Point in Polygon & Intersect¶
Finding out if a certain point is located inside or outside of an area, or finding out if a line intersects with another line or polygon are fundamental geospatial operations that are often used e.g. to select data based on location. Such spatial queries are one of the typical first steps of the workflow when doing spatial analysis. Performing a spatial join (will be introduced later) between two spatial datasets is one of the most typical applications where Point in Polygon (PIP) query is used.
Following materials are partly based on documentation of Shapely, Geopandas and Lawhead, J. (2013), Chapters I and V.
How to check if point is inside a polygon?¶
Computationally, detecting if a point is inside a polygon is most commonly done using a specific formula called Ray Casting algorithm. Luckily, we do not need to create such a function ourselves for conducting the Point in Polygon (PIP) query. Instead, we can take advantage of Shapely’s binary predicates that can evaluate the topolocical relationships between geographical objects, such as the PIP as we’re interested here.
========
### PROBLEMS
**A.** Answer these questions from the point-in-polygon text:
(i) What formula is most commonly used to detect computationally whether a point is inside a polygon?
(ii) Which chapters of Lawhead, J. (2013) are the materials partly based on?
(iii) What is one of the most typical applications of a Point in Polygon query?
**B.** Reproduce everything in the point-in-polygon text from "Following materials are" down to "we’re interested here.".
**C.** List every source that the point-in-polygon text says its materials are partly based on.

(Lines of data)
========
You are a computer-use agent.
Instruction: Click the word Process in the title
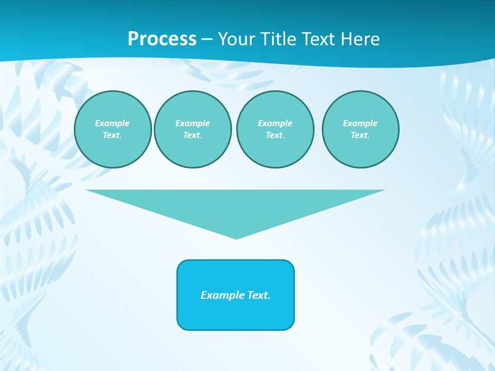[162, 39]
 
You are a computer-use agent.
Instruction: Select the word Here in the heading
[359, 39]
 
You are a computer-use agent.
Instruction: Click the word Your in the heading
[235, 39]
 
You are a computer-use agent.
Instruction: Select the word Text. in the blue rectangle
[259, 295]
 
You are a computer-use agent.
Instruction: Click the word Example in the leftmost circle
[112, 123]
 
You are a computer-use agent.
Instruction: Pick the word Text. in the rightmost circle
[360, 135]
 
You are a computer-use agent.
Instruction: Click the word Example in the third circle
[275, 123]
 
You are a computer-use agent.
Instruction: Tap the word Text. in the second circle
[192, 135]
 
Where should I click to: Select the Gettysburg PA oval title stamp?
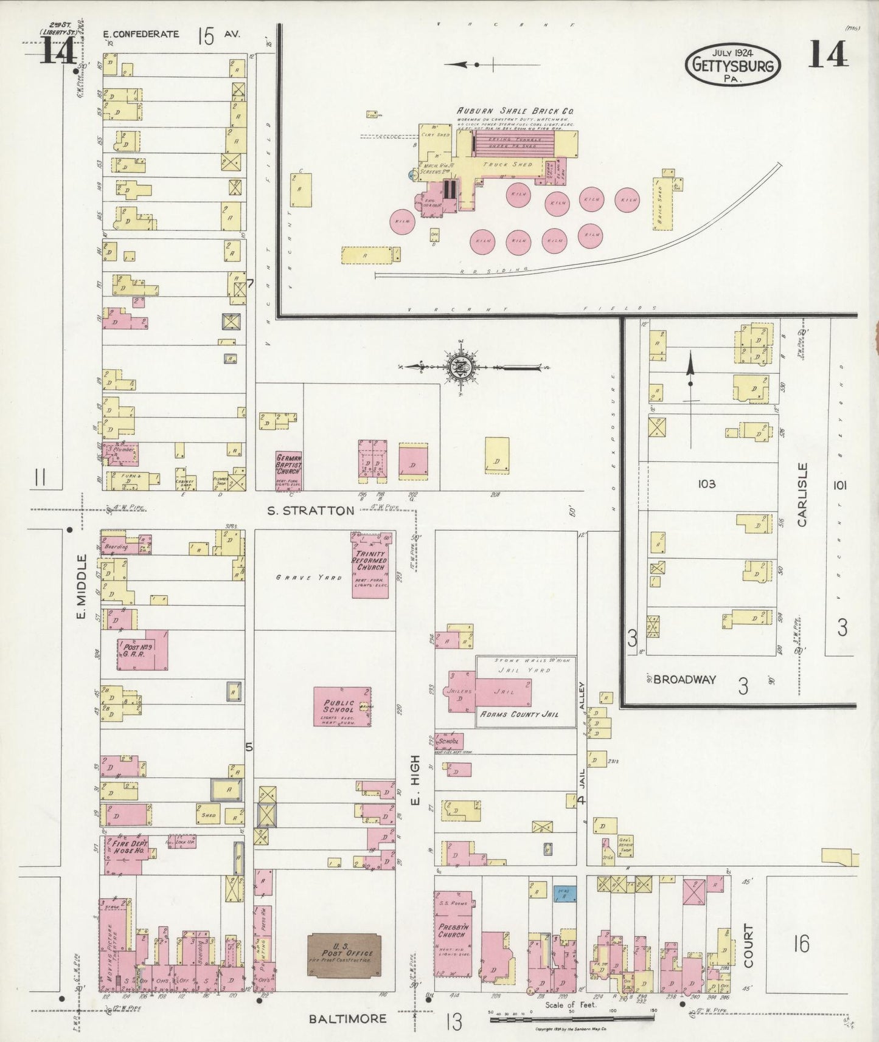pyautogui.click(x=733, y=64)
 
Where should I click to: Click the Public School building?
pyautogui.click(x=342, y=706)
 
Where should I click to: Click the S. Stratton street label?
pyautogui.click(x=311, y=511)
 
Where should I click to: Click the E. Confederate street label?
pyautogui.click(x=141, y=35)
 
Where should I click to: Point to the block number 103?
pyautogui.click(x=706, y=484)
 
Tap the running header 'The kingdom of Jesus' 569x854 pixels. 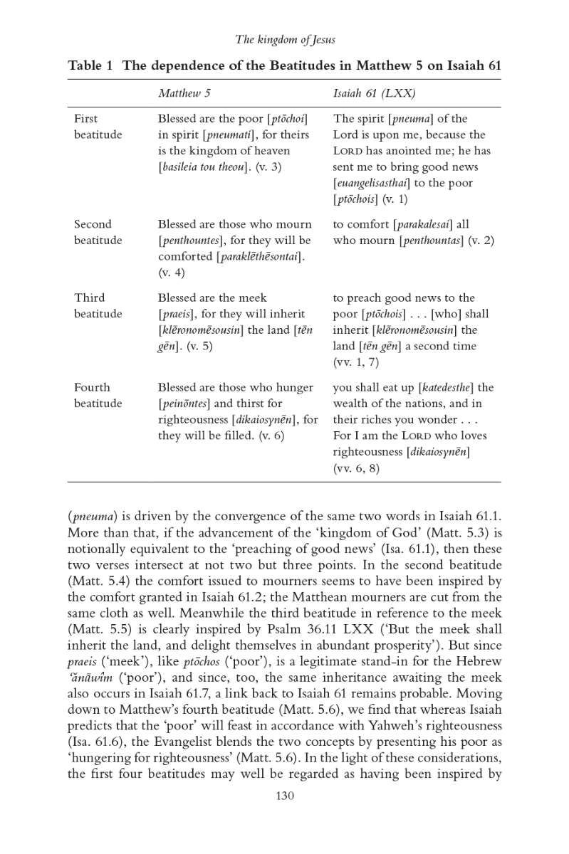coord(285,40)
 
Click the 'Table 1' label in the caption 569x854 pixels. coord(90,66)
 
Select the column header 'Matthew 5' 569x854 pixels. coord(184,93)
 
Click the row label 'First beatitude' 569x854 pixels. coord(98,127)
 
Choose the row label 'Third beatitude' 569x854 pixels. coord(98,306)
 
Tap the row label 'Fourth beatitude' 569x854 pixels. coord(98,396)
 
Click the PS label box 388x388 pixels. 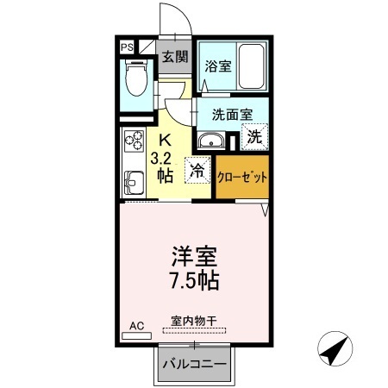coord(127,48)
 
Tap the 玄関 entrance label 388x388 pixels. coord(175,58)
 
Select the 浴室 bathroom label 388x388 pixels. coord(216,66)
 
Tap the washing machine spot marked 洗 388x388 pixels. coord(255,135)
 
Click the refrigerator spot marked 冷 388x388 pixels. coord(197,171)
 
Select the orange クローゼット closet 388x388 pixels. coord(242,176)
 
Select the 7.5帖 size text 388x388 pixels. coord(194,280)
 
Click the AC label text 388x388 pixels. coord(136,325)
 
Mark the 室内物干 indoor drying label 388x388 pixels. coord(194,320)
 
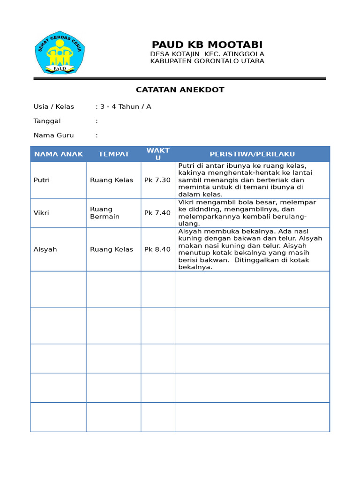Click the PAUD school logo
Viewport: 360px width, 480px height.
click(x=60, y=52)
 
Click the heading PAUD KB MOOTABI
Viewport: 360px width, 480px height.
click(x=207, y=45)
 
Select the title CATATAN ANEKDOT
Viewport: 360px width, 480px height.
click(x=180, y=90)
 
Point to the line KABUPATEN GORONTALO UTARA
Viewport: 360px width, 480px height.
click(x=207, y=61)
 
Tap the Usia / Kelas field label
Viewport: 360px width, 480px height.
click(x=54, y=106)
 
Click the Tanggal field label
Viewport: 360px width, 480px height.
click(x=47, y=121)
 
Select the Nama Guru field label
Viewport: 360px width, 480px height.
click(x=53, y=135)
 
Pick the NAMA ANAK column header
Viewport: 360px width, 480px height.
click(x=59, y=154)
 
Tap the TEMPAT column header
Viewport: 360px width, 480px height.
click(x=113, y=154)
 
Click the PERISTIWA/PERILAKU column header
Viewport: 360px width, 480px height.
click(x=252, y=154)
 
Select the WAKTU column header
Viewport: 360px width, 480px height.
click(x=158, y=154)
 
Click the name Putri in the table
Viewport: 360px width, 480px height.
click(x=42, y=180)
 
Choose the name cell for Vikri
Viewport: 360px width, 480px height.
click(x=41, y=213)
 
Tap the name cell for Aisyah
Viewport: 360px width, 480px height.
click(x=45, y=249)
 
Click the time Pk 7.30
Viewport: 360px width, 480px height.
click(x=158, y=180)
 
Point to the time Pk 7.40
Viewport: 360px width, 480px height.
click(x=158, y=213)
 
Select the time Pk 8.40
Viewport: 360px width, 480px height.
click(x=158, y=249)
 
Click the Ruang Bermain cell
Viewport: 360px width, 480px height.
click(x=105, y=213)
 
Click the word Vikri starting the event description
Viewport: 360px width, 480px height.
click(x=187, y=202)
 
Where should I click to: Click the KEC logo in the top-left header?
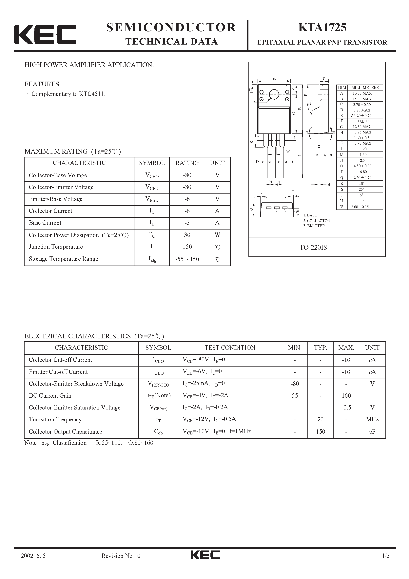[45, 35]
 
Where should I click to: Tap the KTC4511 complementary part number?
[92, 94]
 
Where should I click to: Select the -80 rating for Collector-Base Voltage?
[187, 175]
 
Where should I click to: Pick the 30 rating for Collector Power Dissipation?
[187, 235]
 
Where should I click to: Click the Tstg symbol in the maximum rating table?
[152, 259]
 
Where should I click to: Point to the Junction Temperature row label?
[56, 247]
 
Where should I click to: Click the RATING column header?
[187, 163]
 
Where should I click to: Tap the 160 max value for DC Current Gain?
[346, 396]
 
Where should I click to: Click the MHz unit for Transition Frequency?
[372, 419]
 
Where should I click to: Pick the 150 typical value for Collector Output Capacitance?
[321, 431]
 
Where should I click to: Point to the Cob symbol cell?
[158, 431]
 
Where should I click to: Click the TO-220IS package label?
[313, 247]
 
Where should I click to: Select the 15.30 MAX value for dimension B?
[362, 99]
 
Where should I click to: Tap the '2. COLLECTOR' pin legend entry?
[317, 221]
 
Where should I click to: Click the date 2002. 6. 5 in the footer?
[33, 563]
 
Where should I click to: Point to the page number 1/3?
[386, 563]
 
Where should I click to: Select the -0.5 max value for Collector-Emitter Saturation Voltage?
[346, 408]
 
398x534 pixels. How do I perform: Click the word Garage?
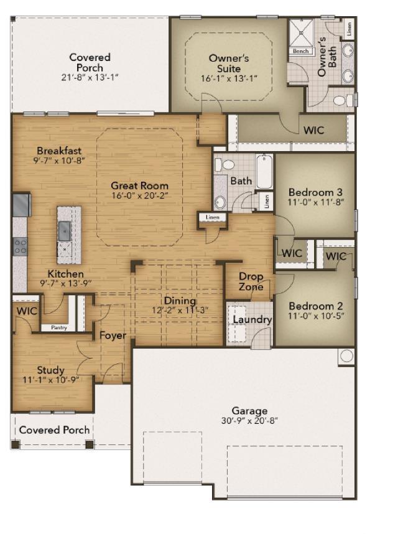click(249, 411)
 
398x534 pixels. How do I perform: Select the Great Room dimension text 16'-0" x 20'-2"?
click(139, 195)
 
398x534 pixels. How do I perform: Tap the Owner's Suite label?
click(229, 63)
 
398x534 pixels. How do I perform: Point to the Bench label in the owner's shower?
click(301, 51)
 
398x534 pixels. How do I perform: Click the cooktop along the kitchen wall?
click(20, 246)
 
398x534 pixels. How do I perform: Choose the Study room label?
click(50, 370)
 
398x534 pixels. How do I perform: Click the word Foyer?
click(113, 336)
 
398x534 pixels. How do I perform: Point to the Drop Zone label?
click(251, 281)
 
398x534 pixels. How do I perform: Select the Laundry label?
click(252, 320)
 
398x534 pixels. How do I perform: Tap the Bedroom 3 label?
click(315, 192)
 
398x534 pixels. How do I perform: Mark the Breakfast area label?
click(59, 151)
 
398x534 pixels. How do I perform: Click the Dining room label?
click(180, 301)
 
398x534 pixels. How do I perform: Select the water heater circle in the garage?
click(346, 357)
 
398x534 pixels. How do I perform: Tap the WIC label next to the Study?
click(27, 310)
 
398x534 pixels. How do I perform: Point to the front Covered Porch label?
========
### ANSWERS BY TASK
**A.**
(i) The Ray Casting algorithm.
(ii) Chapters I and V.
(iii) Performing a spatial join between two spatial datasets.

**B.**
Following materials are partly based on documentation of Shapely, Geopandas and Lawhead, J. (2013), Chapters I and V.
How to check if point is inside a polygon?¶
Computationally, detecting if a point is inside a polygon is most commonly done using a specific formula called Ray Casting algorithm. Luckily, we do not need to create such a function ourselves for conducting the Point in Polygon (PIP) query. Instead, we can take advantage of Shapely’s binary predicates that can evaluate the topolocical relationships between geographical objects, such as the PIP as we’re interested here.

**C.**
- Documentation of Shapely
- Documentation of Geopandas
- Lawhead, J. (2013), Chapters I and V